So I tried a pie chart instead. This is a simple chart, created using ten subjects that are most relevant to my debut novel  ‘A Construct of Angels’;

CoA pie chart

Note that I said the ten most relevant subjects – there are others that I could justify adding in there, but ten is plenty. Perhaps ten is too many and five would suffice. Who knows? This is all hypothetical and open for discussion.
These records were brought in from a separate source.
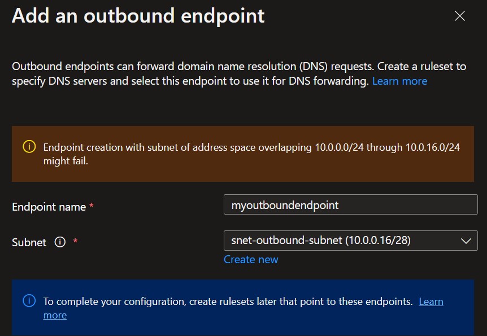Edit the myoutboundendpoint name value
This screenshot has height=336, width=487.
tap(350, 204)
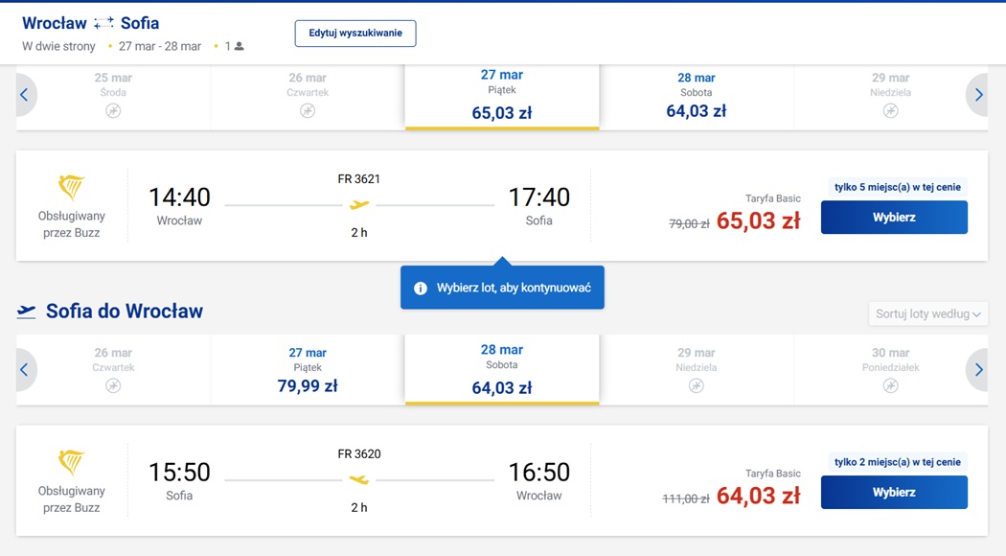Click next dates arrow in Sofia-Wrocław carousel
Viewport: 1006px width, 556px height.
pyautogui.click(x=978, y=370)
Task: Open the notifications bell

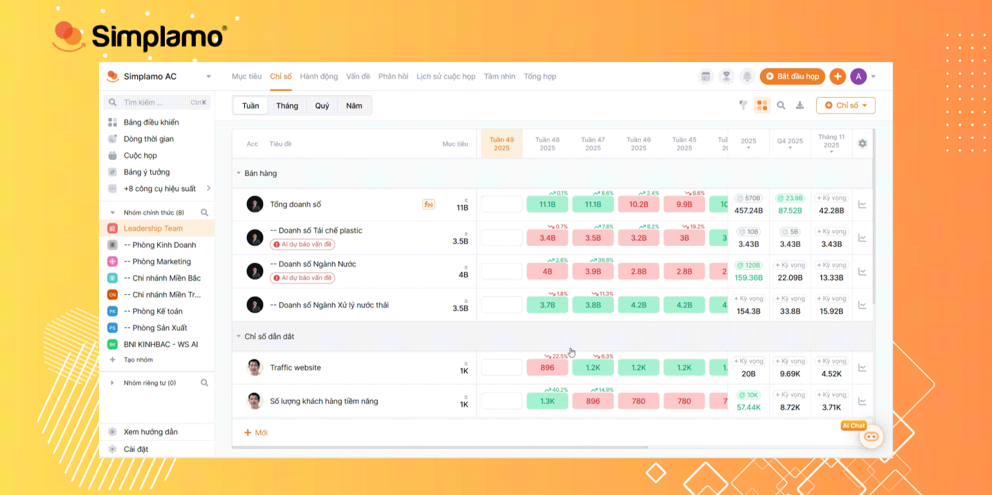Action: click(x=747, y=77)
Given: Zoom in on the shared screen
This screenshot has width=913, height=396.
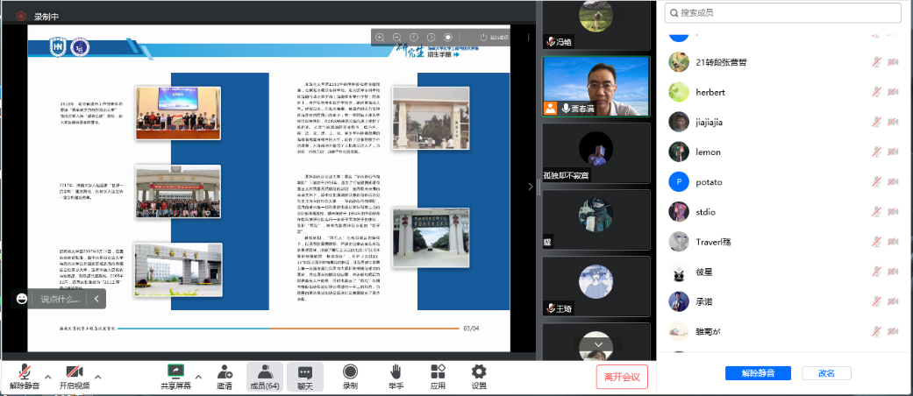Looking at the screenshot, I should [x=381, y=37].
BTW, for you with your magnifying glasses against the screen, there’s only 0.5% sex in the story. :D

In an ideal world, the catergories would be listed from most relevant to least relevant, top to bottom, thus;

CoA pie chart sort

This arrangement should make it easier for the potential buyer to interpret. They would be free to scan the top two or three subjects and decide if the story is for them or not. They might still be swayed if their favourite genre was listed as number four or five – something which wouldn’t happen if the book had been listed under ‘Thriller’ when they prefer to read about religion- or horror-based stories.

I don’t think it would be too difficult for an algorithmist like Amazon to feed the percentages into their version of Deep Thought deep in the heart of Amazonia and begin to categorise the books in this way.

As I said, this is all hypothetical.

Do you think the time has come for the library shelf-based genre categories to be given a shake-up? Perhaps you have a fledgling idea that leaves my suggestion eating dust.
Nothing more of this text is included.